I built a similar gateway for my own stack and thought it would be a quick project, but the complexity is hidden in the details. A basic proxy is simple enough, but getting accurate token counts for streaming responses turned out to be a huge pain since every provider handles chunks differently. You also end up spending a lot of time writing adapters to unify the schemas so your application logic stays clean. If you care about precise billing or logging, it is definitely not a two day build.

Comment by suralind 2 days ago

Oh man. Not saying this is not needed or anything, but it feels like Tailscale needed to pivot to something something AI… What a shitty time to be alive, companies doing good products that actually work well need to appeal to investors and do random things like that.

Comment by ddtaylor 1 day ago

Maybe I'm confused this seems like OpenRouter?

Comment by SSLy 2 days ago

unrelated, but what's the path of least resistance to expose a couple of localhost-bound services to the tailnet, ideally with each having own hostname entry as the browser sees it?

they're not containerised, just plain old daemons.

Comment by JayWS 2 days ago

https://tailscale.com/kb/1552/tailscale-services

Tailscale services will do that.

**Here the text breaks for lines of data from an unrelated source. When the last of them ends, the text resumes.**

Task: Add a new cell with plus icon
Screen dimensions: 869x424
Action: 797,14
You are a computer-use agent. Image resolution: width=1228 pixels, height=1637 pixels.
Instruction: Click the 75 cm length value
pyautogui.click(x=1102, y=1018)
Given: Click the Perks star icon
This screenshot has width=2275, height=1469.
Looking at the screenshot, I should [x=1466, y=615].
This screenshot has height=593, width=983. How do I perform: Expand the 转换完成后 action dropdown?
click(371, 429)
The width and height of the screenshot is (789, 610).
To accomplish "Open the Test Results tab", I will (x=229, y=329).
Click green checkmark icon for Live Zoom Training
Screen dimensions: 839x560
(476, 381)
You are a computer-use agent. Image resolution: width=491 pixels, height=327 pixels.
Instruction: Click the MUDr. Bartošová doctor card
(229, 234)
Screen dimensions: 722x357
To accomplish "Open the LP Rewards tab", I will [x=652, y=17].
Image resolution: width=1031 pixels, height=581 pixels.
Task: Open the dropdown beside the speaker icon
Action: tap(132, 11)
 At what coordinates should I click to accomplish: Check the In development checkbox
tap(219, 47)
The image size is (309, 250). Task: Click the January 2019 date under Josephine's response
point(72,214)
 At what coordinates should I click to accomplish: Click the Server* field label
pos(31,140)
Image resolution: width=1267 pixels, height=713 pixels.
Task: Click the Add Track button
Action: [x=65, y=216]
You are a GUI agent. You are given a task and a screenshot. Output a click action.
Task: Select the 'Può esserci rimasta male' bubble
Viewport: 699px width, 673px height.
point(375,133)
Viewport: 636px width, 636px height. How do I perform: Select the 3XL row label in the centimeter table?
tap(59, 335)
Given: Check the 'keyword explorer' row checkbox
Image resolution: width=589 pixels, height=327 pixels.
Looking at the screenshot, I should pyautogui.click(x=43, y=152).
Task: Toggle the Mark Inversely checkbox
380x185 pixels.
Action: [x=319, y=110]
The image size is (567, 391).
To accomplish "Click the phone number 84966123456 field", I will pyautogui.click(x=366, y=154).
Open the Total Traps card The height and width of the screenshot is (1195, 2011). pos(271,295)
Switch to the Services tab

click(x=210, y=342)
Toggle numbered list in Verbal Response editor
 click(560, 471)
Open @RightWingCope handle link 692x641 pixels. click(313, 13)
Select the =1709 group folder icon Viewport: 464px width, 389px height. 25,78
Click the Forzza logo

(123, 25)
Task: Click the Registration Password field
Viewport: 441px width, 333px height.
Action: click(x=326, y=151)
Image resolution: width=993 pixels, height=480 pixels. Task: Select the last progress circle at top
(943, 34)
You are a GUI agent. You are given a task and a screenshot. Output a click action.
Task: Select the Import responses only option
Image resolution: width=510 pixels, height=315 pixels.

You can do the proxying with tailscale serve, services gives you the MagicDNS name and virtual IP address bound to it.

Comment by SSLy 2 days ago

oh, that indeed worked. cheers!

Comment by timwis 2 days ago

This should work out of the box with Magic DNS (part of tailscale features). If machine A is named larrys-laptop and is running a service on :8080, then from sandras-laptop just navigate to http://larrys-laptop:8080 and it should work, provided both machines are on the same tailnet.

Comment by lkosewsk 2 days ago

Give Tailscale serve a shot (https://tailscale.com/kb/1312/serve).

*edited; I initially pointed to Funnel which would be used for sharing outside your tailnet.

Comment by kotaKat 1 day ago

Wellp, looks like it's time for me to downgrade from Personal Pro. Don't think Tailscale needs my five bucks anymore if they're suddenly swinging into AI rentseeking.